THE REQUEST: Copy the material below word for word, starting at the line that contains "You are a computer-use" and continuing through the end of the material, with both ends included. Leave the pictures out of your copy.

Screen grounding material

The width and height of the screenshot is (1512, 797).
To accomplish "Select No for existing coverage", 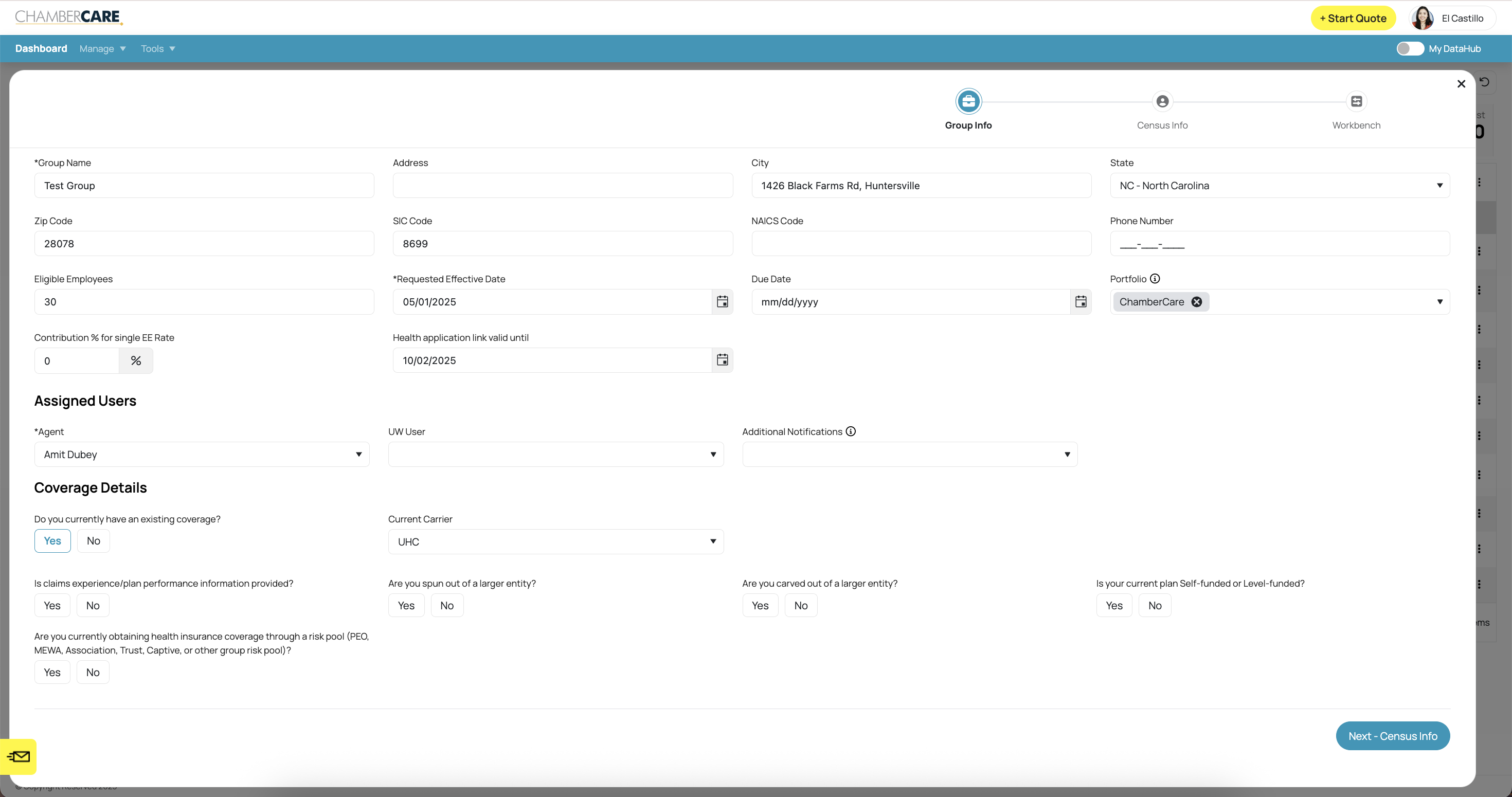I will [x=93, y=540].
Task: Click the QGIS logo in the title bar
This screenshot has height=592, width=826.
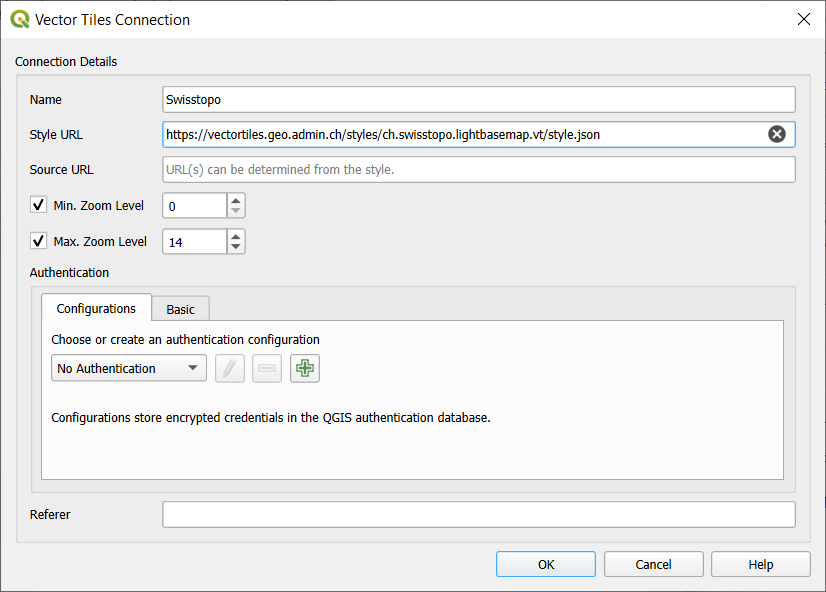Action: [x=19, y=19]
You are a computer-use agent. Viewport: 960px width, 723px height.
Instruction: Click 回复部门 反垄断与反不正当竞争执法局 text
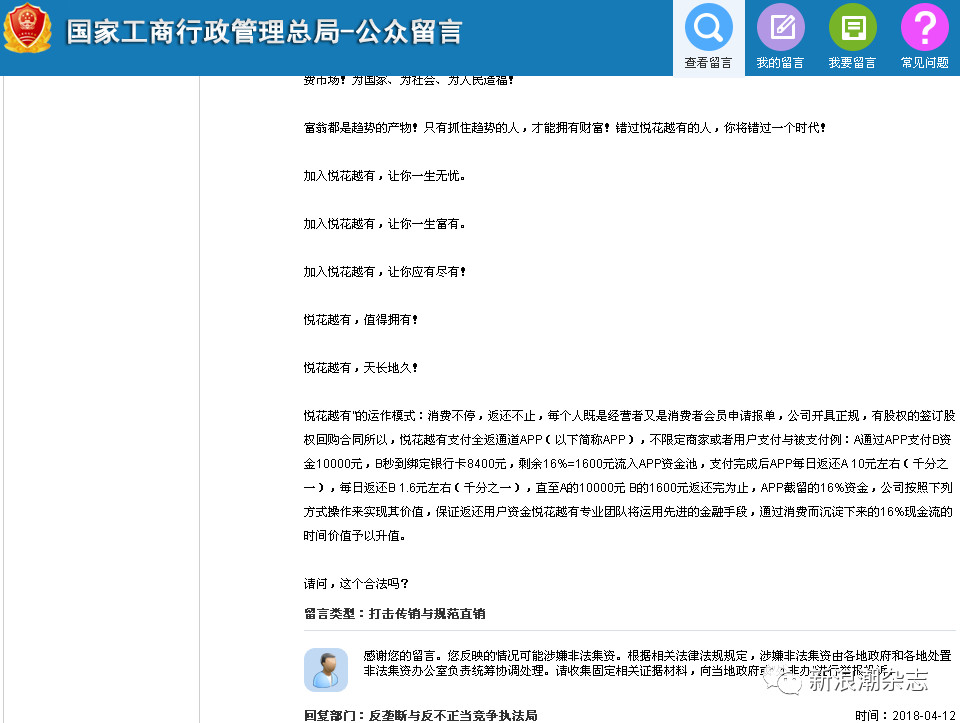(x=421, y=715)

EXERCISE OUTPUT:
You are a computer-use agent. Viewport: 960px width, 723px height.
Instruction: Click 回复部门 反垄断与反不正当竞争执法局 text
(x=421, y=715)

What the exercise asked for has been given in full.